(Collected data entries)
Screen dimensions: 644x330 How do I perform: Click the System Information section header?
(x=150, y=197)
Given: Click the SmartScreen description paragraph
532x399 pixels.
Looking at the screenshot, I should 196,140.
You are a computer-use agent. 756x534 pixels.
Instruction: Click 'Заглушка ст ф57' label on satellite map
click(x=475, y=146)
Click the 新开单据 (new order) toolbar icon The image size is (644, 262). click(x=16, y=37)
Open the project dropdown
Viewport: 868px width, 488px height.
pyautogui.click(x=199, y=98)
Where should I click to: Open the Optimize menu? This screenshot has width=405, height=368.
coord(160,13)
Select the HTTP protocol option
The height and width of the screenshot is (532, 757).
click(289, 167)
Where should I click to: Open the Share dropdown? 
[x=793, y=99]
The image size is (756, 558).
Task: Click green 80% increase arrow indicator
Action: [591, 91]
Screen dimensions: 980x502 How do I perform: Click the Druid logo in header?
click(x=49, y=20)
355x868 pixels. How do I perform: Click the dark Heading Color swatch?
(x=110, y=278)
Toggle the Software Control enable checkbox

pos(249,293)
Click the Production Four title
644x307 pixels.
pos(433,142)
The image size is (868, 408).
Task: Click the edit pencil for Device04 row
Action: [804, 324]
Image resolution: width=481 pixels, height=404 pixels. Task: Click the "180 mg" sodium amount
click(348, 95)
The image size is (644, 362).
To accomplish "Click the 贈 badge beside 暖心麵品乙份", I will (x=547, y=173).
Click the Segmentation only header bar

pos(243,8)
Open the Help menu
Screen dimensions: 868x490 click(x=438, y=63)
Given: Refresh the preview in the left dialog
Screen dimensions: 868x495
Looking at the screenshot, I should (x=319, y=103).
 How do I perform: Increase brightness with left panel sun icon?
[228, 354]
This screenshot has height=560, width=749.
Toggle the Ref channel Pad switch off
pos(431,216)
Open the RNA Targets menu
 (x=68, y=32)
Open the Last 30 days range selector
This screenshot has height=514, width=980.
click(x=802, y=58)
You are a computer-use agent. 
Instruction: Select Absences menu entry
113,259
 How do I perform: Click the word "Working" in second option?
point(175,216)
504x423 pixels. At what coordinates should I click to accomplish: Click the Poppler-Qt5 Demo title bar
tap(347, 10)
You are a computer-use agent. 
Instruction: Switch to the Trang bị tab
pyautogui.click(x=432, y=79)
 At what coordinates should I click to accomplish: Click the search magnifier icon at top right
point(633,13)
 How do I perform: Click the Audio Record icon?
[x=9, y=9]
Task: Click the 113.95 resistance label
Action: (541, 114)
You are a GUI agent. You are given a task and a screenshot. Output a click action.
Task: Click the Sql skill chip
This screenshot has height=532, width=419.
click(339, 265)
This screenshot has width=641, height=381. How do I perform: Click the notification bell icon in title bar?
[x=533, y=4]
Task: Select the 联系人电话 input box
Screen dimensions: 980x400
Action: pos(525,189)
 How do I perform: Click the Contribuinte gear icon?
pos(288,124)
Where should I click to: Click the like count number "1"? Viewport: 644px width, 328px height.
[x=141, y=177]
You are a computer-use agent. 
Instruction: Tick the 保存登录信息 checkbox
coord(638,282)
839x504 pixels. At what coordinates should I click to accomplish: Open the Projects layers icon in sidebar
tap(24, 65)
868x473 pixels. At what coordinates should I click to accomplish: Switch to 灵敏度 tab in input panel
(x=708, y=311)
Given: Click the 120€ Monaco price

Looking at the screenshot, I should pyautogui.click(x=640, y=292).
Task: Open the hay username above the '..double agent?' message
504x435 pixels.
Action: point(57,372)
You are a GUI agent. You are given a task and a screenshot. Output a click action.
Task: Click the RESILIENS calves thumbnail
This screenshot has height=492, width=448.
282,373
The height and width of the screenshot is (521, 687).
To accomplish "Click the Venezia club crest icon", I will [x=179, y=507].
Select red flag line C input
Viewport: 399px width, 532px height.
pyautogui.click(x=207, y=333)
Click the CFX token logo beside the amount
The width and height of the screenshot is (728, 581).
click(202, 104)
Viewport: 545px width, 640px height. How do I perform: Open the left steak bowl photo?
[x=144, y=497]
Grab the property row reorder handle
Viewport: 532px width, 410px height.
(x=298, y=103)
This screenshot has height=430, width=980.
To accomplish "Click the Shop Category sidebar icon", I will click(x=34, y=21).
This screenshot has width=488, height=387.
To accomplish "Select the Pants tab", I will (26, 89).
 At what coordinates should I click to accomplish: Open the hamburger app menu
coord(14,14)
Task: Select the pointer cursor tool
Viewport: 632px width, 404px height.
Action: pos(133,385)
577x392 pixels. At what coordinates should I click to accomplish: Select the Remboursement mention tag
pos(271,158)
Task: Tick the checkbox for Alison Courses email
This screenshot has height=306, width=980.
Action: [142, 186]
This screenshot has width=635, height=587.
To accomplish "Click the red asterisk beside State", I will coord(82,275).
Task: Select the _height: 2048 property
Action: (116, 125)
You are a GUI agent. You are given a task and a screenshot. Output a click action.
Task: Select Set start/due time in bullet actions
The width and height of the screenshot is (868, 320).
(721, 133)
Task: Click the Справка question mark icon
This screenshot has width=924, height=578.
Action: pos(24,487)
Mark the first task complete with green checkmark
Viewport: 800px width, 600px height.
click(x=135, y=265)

§ What the task requires: Reproduce the entries above in full and exactly.

§ Answer for the task:
Screen dimensions: 644x330 How do I perform: Click the System Information section header?
(x=150, y=197)
Given: Click the SmartScreen description paragraph
532x399 pixels.
Looking at the screenshot, I should 196,140.
You are a computer-use agent. 756x534 pixels.
Instruction: Click 'Заглушка ст ф57' label on satellite map
click(x=475, y=146)
Click the 新开单据 (new order) toolbar icon The image size is (644, 262). click(x=16, y=37)
Open the project dropdown
Viewport: 868px width, 488px height.
pyautogui.click(x=199, y=98)
Where should I click to: Open the Optimize menu? This screenshot has width=405, height=368.
coord(160,13)
Select the HTTP protocol option
The height and width of the screenshot is (532, 757).
click(289, 167)
Where should I click to: Open the Share dropdown? 
[x=793, y=99]
The image size is (756, 558).
Task: Click green 80% increase arrow indicator
Action: [591, 91]
Screen dimensions: 980x502 How do I perform: Click the Druid logo in header?
click(x=49, y=20)
355x868 pixels. How do I perform: Click the dark Heading Color swatch?
(x=110, y=278)
Toggle the Software Control enable checkbox

pos(249,293)
Click the Production Four title
644x307 pixels.
pos(433,142)
The image size is (868, 408).
Task: Click the edit pencil for Device04 row
Action: [804, 324]
Image resolution: width=481 pixels, height=404 pixels. Task: Click the "180 mg" sodium amount
click(348, 95)
The image size is (644, 362).
To accomplish "Click the 贈 badge beside 暖心麵品乙份", I will (x=547, y=173).
Click the Segmentation only header bar

pos(243,8)
Open the Help menu
Screen dimensions: 868x490 click(x=438, y=63)
Given: Refresh the preview in the left dialog
Screen dimensions: 868x495
Looking at the screenshot, I should (x=319, y=103).
 How do I perform: Increase brightness with left panel sun icon?
[228, 354]
This screenshot has height=560, width=749.
Toggle the Ref channel Pad switch off
pos(431,216)
Open the RNA Targets menu
 (x=68, y=32)
Open the Last 30 days range selector
This screenshot has height=514, width=980.
click(x=802, y=58)
You are a computer-use agent. 
Instruction: Select Absences menu entry
113,259
 How do I perform: Click the word "Working" in second option?
point(175,216)
504x423 pixels. At what coordinates should I click to accomplish: Click the Poppler-Qt5 Demo title bar
tap(347, 10)
You are a computer-use agent. 
Instruction: Switch to the Trang bị tab
pyautogui.click(x=432, y=79)
 At what coordinates should I click to accomplish: Click the search magnifier icon at top right
point(633,13)
 How do I perform: Click the Audio Record icon?
[x=9, y=9]
Task: Click the 113.95 resistance label
Action: (541, 114)
You are a GUI agent. You are given a task and a screenshot. Output a click action.
Task: Click the Sql skill chip
This screenshot has height=532, width=419.
click(339, 265)
This screenshot has width=641, height=381. How do I perform: Click the notification bell icon in title bar?
[x=533, y=4]
Task: Select the 联系人电话 input box
Screen dimensions: 980x400
Action: pos(525,189)
 How do I perform: Click the Contribuinte gear icon?
pos(288,124)
Where should I click to: Click the like count number "1"? Viewport: 644px width, 328px height.
[x=141, y=177]
You are a computer-use agent. 
Instruction: Tick the 保存登录信息 checkbox
coord(638,282)
839x504 pixels. At what coordinates should I click to accomplish: Open the Projects layers icon in sidebar
tap(24, 65)
868x473 pixels. At what coordinates should I click to accomplish: Switch to 灵敏度 tab in input panel
(x=708, y=311)
Given: Click the 120€ Monaco price

Looking at the screenshot, I should pyautogui.click(x=640, y=292).
Task: Open the hay username above the '..double agent?' message
504x435 pixels.
Action: point(57,372)
You are a GUI agent. You are given a task and a screenshot. Output a click action.
Task: Click the RESILIENS calves thumbnail
This screenshot has height=492, width=448.
282,373
The height and width of the screenshot is (521, 687).
To accomplish "Click the Venezia club crest icon", I will [x=179, y=507].
Select red flag line C input
Viewport: 399px width, 532px height.
pyautogui.click(x=207, y=333)
Click the CFX token logo beside the amount
The width and height of the screenshot is (728, 581).
click(202, 104)
Viewport: 545px width, 640px height. How do I perform: Open the left steak bowl photo?
[x=144, y=497]
Grab the property row reorder handle
Viewport: 532px width, 410px height.
(x=298, y=103)
This screenshot has height=430, width=980.
To accomplish "Click the Shop Category sidebar icon", I will click(x=34, y=21).
This screenshot has width=488, height=387.
To accomplish "Select the Pants tab", I will (26, 89).
 At what coordinates should I click to accomplish: Open the hamburger app menu
coord(14,14)
Task: Select the pointer cursor tool
Viewport: 632px width, 404px height.
Action: pos(133,385)
577x392 pixels. At what coordinates should I click to accomplish: Select the Remboursement mention tag
pos(271,158)
Task: Tick the checkbox for Alison Courses email
This screenshot has height=306, width=980.
Action: [142, 186]
This screenshot has width=635, height=587.
To accomplish "Click the red asterisk beside State", I will coord(82,275).
Task: Select the _height: 2048 property
Action: (116, 125)
You are a GUI agent. You are given a task and a screenshot. Output a click action.
Task: Select Set start/due time in bullet actions
The width and height of the screenshot is (868, 320).
(721, 133)
Task: Click the Справка question mark icon
This screenshot has width=924, height=578.
Action: pos(24,487)
Mark the first task complete with green checkmark
Viewport: 800px width, 600px height.
click(x=135, y=265)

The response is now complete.